As an example, polynomials are dense in $C[a,b]$ with the $\sup$ metric. Given $f\in C[a,b]$, and $\epsilon >0$ we can find a polynomial $P$ such that $$\lVert f-P\rVert_\infty=\sup_{x\in [a,b]}|f(x)-P(x)|<\epsilon$$
ADD As Brian as commented, in the case of metric spaces we can translate the above to the following:

Let $(X,\rho)$ be a metric space, $A$ a subset of $X$. Then $A$ is dense in $X$ if and only if for each $x\in X$ there exists a sequence of points $\langle x_n\rangle$ in $A$ such that $x_n\to x$.

The proof is not complicated, so I invite you to give it. 
The above happens to be true in metric spaces, but is not true in general, that is, for any topological space $(X,\mathscr T)$.
A: In general topological spaces, a dense set is one whose intersection with any nonempty open set is nonempty. For metric spaces, since we have a topological base of open balls, this is equivalent to every point in space space being arbitrarily close, with regards to the metric, to point in the dense set.
Note that $L^2$ is a metric space, where $d(f,g) = ||f-g||_2$, with $||\cdot||_2$ being the $L^2$ norm.
A: Your generalization is (more or less) correct. In a metric space $M$, we say a subset $D\subseteq M$ is dense if for every open ball $B$, there is at least one member $d\in D$ that is also in $B$. In a topological space, we say a subset is dense if it meets every non-empty open neighborhood. 
Now, towards answering your question. We know that $L^2([a,b])$ is a metric space, with it's metric given by $d(f,g)=\int_a^b |f-g|^2\ dx$. So for the continuous functions to be dense, we need them to meet every open ball. More precisely the continuous functions are dense if, for a given $f$ and $\epsilon>0$, there exists a continuous function $g$ so that $\int_a^b |f-g|^2\ dx<\epsilon$. 
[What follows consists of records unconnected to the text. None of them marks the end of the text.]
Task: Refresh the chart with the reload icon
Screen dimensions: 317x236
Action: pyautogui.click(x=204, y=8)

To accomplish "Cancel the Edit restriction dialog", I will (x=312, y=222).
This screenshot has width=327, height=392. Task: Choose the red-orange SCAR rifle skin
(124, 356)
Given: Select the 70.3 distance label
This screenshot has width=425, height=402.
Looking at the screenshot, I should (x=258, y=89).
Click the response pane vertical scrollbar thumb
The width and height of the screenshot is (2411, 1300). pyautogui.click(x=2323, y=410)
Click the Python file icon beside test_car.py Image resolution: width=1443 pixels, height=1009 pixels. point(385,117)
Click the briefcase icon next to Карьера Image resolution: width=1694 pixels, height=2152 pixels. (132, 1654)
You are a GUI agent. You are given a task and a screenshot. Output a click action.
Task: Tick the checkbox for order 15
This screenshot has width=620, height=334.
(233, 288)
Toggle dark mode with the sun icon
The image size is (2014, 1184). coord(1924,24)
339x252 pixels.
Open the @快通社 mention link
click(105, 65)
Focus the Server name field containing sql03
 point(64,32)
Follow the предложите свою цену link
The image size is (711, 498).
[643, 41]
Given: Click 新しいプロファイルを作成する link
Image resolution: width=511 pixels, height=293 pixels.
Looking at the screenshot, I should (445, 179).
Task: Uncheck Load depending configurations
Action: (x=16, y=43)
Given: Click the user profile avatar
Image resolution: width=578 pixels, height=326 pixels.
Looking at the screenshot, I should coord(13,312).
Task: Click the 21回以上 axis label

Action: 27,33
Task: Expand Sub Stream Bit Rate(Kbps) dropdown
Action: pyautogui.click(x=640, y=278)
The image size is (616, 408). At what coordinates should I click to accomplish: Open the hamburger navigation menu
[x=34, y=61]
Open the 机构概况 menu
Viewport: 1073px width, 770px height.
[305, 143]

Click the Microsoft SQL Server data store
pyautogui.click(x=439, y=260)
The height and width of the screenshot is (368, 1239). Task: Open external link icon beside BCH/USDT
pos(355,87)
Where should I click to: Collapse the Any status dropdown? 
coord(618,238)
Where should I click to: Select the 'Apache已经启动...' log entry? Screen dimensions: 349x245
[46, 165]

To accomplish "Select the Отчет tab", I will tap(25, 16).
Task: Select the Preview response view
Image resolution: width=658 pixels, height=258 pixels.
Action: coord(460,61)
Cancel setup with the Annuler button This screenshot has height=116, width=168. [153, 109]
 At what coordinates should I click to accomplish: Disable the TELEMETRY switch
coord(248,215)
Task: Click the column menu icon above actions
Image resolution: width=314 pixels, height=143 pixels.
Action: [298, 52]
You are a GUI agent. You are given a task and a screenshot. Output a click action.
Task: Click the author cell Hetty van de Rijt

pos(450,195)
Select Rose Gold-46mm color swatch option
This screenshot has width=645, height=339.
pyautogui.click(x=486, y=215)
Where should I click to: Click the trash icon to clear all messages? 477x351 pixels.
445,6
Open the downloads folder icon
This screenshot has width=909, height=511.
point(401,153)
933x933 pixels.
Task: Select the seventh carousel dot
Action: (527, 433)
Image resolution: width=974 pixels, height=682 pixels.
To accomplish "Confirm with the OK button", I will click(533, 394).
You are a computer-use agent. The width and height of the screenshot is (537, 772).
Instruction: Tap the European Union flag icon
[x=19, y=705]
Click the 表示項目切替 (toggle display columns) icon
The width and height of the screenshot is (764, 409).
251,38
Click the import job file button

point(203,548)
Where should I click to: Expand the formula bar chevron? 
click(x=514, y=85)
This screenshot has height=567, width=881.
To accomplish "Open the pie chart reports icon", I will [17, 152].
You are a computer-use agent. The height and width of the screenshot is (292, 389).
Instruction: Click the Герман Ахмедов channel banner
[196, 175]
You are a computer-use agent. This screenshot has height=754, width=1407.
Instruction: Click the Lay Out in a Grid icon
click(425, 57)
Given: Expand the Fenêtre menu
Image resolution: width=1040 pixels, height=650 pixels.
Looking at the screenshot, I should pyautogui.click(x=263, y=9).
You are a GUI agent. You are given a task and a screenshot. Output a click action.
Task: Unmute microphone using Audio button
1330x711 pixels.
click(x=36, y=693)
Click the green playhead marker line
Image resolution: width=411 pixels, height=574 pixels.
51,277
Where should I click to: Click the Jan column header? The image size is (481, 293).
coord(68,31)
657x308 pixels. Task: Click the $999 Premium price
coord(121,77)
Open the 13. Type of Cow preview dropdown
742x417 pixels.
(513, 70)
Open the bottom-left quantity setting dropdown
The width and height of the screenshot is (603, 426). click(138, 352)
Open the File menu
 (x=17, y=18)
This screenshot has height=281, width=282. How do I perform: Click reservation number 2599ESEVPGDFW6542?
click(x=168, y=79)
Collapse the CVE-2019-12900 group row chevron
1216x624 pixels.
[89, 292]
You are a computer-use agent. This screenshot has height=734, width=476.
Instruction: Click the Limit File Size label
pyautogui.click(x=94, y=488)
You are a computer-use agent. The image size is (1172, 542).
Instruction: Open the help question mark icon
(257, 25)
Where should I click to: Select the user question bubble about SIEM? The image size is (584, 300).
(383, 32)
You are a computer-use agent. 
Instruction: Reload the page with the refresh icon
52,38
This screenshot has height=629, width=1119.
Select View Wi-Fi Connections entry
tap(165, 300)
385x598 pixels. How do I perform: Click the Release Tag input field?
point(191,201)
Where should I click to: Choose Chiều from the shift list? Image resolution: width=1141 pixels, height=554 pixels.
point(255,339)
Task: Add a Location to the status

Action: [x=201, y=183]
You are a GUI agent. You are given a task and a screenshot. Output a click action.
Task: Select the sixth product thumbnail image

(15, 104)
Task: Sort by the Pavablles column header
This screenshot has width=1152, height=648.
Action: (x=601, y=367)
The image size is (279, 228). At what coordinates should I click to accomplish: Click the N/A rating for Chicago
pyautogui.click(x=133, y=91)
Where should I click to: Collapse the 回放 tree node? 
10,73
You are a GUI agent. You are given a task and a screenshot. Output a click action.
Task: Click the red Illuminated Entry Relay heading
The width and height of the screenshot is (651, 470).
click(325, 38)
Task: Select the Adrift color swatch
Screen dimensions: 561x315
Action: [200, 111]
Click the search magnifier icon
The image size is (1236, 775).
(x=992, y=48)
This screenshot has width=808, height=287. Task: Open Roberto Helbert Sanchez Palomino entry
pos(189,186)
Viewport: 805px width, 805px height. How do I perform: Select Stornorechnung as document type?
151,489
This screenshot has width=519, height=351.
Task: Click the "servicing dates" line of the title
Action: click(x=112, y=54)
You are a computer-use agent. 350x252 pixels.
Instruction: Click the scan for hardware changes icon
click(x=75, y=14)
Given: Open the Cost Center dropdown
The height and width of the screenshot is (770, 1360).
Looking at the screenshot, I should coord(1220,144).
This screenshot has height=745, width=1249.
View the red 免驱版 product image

There are plenty of ways to show this, depending on where you are in your measure theory studies. If you've just begun, look at Littlewood's three principles (Luzin's theorem will help you here). For readers a bit more familiar with the theory, one may take an approximation to the identity $\phi_n$, and put $f_n=\phi_n*f$.  Then $f_n$ is continuous, being the convolution of two $L^1$ functions ($L^2$ functions are $L^1$ on finite measure sets by Cauchy-Schwarz) and $f_n$ converges in $L^2$ norm to $f$.